Eager trout start rising everywhere like water boiling.  It is quite a scene to witness. However, fun and frustration are two adjectives that quickly blur together while fishing. Due to the tremendous amount of available food on the top water, my fly offering is more likely to be taken randomly than due to my own skill level.

With that in mind, over the years I’ve developed some techniques that seem to work well for me:

  1. Stay low and quiet. This is true for all fly fishing, but even more so for this hatch.
  2. Start with nothing bigger than 5x tippet.  If 5x isn’t working, go to 6x tippet.  If 6x isn’t working, then go to 7x tippet.  There’s a company that makes 8x tippet . . . (http://www.shop.trouthunt.com)
  3. Keep your leader long, at least 12 – 15 feet.
  4. Size 22 flies are NOT too small.  In fact, they may be too big.
  5. There are actually quite a variety of tricos in the air, so grab some out of the air and find your best approximation.
  6. Don’t be afraid to drop something really small off that trico, like a size 22 emerger with a little sparkle in it.  Sometimes, a smart trout will take that offering to conserve energy.
  7. If you are targeting rising fish, as opposed to prospecting, then try to time your cast to land in the feeding lane when you think the trout will be ready to eat again.
  8. Have fun, try not to get frustrated, and change your setup frequently until you find what the trout are looking for.

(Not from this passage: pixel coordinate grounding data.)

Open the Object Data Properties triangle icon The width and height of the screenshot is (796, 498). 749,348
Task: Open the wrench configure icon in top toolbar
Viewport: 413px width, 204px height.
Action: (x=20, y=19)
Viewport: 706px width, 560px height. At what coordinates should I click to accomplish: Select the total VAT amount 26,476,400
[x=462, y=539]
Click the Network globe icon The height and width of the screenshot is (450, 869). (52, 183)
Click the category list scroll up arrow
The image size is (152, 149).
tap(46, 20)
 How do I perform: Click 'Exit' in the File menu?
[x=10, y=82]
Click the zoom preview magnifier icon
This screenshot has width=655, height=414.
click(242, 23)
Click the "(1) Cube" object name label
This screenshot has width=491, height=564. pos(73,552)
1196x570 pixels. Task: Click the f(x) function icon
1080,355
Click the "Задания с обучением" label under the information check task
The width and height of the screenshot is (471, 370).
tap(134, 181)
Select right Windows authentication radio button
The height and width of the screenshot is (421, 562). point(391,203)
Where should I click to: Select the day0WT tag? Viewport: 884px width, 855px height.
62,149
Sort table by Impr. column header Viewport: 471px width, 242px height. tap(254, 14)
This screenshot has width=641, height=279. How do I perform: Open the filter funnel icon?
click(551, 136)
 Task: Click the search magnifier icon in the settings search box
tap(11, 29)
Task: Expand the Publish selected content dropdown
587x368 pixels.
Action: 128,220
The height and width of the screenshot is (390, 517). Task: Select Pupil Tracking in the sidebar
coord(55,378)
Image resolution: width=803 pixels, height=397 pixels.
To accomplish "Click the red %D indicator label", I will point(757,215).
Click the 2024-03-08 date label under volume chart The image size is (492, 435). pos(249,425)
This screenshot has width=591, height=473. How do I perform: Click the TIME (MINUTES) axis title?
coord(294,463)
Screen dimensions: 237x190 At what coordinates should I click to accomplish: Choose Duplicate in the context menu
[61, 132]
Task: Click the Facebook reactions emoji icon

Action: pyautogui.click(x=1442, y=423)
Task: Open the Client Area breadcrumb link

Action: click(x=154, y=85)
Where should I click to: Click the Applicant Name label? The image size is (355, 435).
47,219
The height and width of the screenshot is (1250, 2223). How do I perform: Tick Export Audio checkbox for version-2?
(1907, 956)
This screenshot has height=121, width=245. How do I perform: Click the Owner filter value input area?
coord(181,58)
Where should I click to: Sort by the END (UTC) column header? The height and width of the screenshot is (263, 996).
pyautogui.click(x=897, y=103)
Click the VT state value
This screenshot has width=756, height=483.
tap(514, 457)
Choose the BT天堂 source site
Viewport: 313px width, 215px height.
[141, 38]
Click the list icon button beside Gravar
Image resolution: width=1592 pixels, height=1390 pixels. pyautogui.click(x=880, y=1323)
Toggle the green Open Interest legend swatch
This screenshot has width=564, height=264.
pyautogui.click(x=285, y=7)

I’m off to the Rush River tomorrow to go after one of my favorite hatches.  What’s your favorite fly hatch?

IMG_6817

Maybe I’ll get one of these colorful brook trout tomorrow . . .

Spring Steelheading

Where to begin? I’ve had so many good fishing trips since my last posting, it’s hard to break it all down. Well, we’ll start with the last Steelhead trip of the year.  Each year, my buddies and I venture into the wilderness of Brule, Wisconsin to fish for the magnificent Oncorhynchus mykiss. A steelhead is essentially an anadromous rainbow trout. That’s biologist-speak for a fish that migrates up a river for spawning from a lake, ocean or other large body.  Steelhead are known for their challenging fight and acrobatics. They generally drive fly anglers nuts because of how hard they are to catch on an artificial fly. For a fly fishing fanatic, there is no greater challenge than landing a fresh chrome steelhead.

With the usual suspects (Adam, John D. and John M.) visiting me to take a chance at fly fishing glory, we headed to our usual steelhead hunting grounds on the Bois Brule River in Wisconsin. This year had been a particularly good year already for us steelheading, as shown in this picture of John D. landing a nice steelhead in the early season (he landed another large one later that day as well).

john steelhead 2016

The real hero of this story though is my brother Adam, who broke his 5 year long skunk of not catching anything on the Brule River, and brought more fish to hand than I can count. This year was unique because we caught some browns and brook trout in addition to the skip jacks and chromes. The highlight was when my brother had his first “real steelhead” tighten his line.  This is the type of fish that is at least 20 inches and pulls out your line so fast, you barely have time to check if you remembered to set your drag.  Unfortunately, it outsmarted him before landing it, but now he knows what we mean when we say we’ve got “steelhead fever”.  As for the rest of us, we landed plenty of large brooks, browns, smaller rainbows, and plenty of skip jacks (teenage steelhead), and I had two chrome brutes on that danced in the air, winked at me and loosed my barbless hook.  It was disappointing not to land a big one on this trip, but a few dozen fish later, we had plenty of stories to share with each other at the “Crow Bar”, the local watering hole.  Now it’s time to start getting ready for the fall run!